Курс взяли на север: где-то там пролив Горло соединяет Белое море с Баренцевым. Затем повернули к востоку. Мы угадали в погодье: нежно светило солнце, щëки пощипывал лëгкий «сланец», вода была кротка'.
Часа четыре шли на полном ходу.
Вдоль Поморского берега, как Млечный Путь, вытянулись острова.
Остановимся на Мягострове. Он, пожалуй, самый крупный в Онежских шхерах: двенадцать километров из края в край. Вон тот, впереди по курсу.
А откуда такое название? поинтересовался я у Сергея.
Одни считают, от карельского «мяги» пошло. Гора, значит. Но я так не думаю. Очень тяжëлый остров: болотья скалы, болотья скалы. Три дня ходьбы по нашей тайге легче, чем полдня тут. Нет ни дорожек, ни тропинок. Звериные только тропы да багульник по колено. Грузно бродить. Через каждые сто метров нужно останавливаться и отдыхать. А есть места такие топкие... Я один раз решил сократить путь и выйти к взморью напрямик, побыстрее. Думаю, раз зверь ходит, и я пройду. От берëзы к берëзе прыгал, пока они вместе со мной в жижу не начали уходить. Одним словом Мягостров мягкий.
Пролив Железные ворота, отделяющий Мягостров от материка, мелководен. Опасно держать напрямую. Поэтому заходили к острову с восточного берега. Он более приглуб, чем остальные.
Савка указал место высадки.
Издали я увидел избушку и рядом высокий крест. Сергей пояснил:
Крест «на добычу» чтобы рыба лучше ловилась.
Сначала с кормы, потом с носа мы зачалили лодку двумя якорями.
Раскатали голенища болотных сапог. Сошли в воду.

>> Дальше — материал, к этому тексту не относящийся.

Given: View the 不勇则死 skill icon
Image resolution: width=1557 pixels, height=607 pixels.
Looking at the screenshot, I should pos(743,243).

Савва первым делом подошëл к обветренному сосновому кресту и трижды перекрестился с поклоном.
Думаешь, поможет? осклабился я.
Зря ты так, упрекнул меня Сергей, тоня' место святое. Приходить сюда надо с чистой душой. В сенях гости по традиции говорят: «Господи, благослови!» Хозяин отвечает: «Аминь!» И только потом входят в избу. А не с шуточками...
Савка отмолчался. Он, словно здороваясь, любовно погладил ладонью шершавую, поверхность креста.
Перетаскали вещи в избушку тëмную, приземистую. Заходишь низко кланяешься. У порога печка-буржуйка. Рядом и'стопель запас сухих дров. У махонького оконца стол. Раскидистые щедрые полати.
Пока обживались, стемнело.
***
...Неделю охотимся.
Каждый день зверя видим взять не можем.
Савва предложил:
Попробуем на Маникострове. Там, если лось зашедший, его легче брать.
Утром мы переехали. Остров маленький: можно организовать загон. При этом я остался на номере, а Сергей с Саввой отправились кромкой берега в обход и оттуда, с подветренной стороны, решили шумнуть. Если зверь в окладе, непременно вывалит на меня.
Я едва перевалил взгорок: открытое болото с редкими сосëнками, а краем невысокий, в мой рост, чапыжник. Место хорошее. Лоси, как стронешь их с лëжки, любят закрайком леса уходить.
Слышу выстрел погонщиков. Начали ход. Я снял карабин с предохранителя. Жду.
Стою не шевелюсь. Не курю. Дышу через раз.
Морозец подсушил почву и кустарник. На болоте ледяная корка. Жëсткая погода: за версту шорох слышно. Ветер слегка подтягивает от меня. Потрескивание веток! Может, показалось? Нет, ещë раз треснуло. Над молодым подлеском плывут рога. Бычара! Самого не вижу пока. Остановился, крутит головой: прислушивается, принюхивается, осторожничает. Опять тронулся. Прямо сюда...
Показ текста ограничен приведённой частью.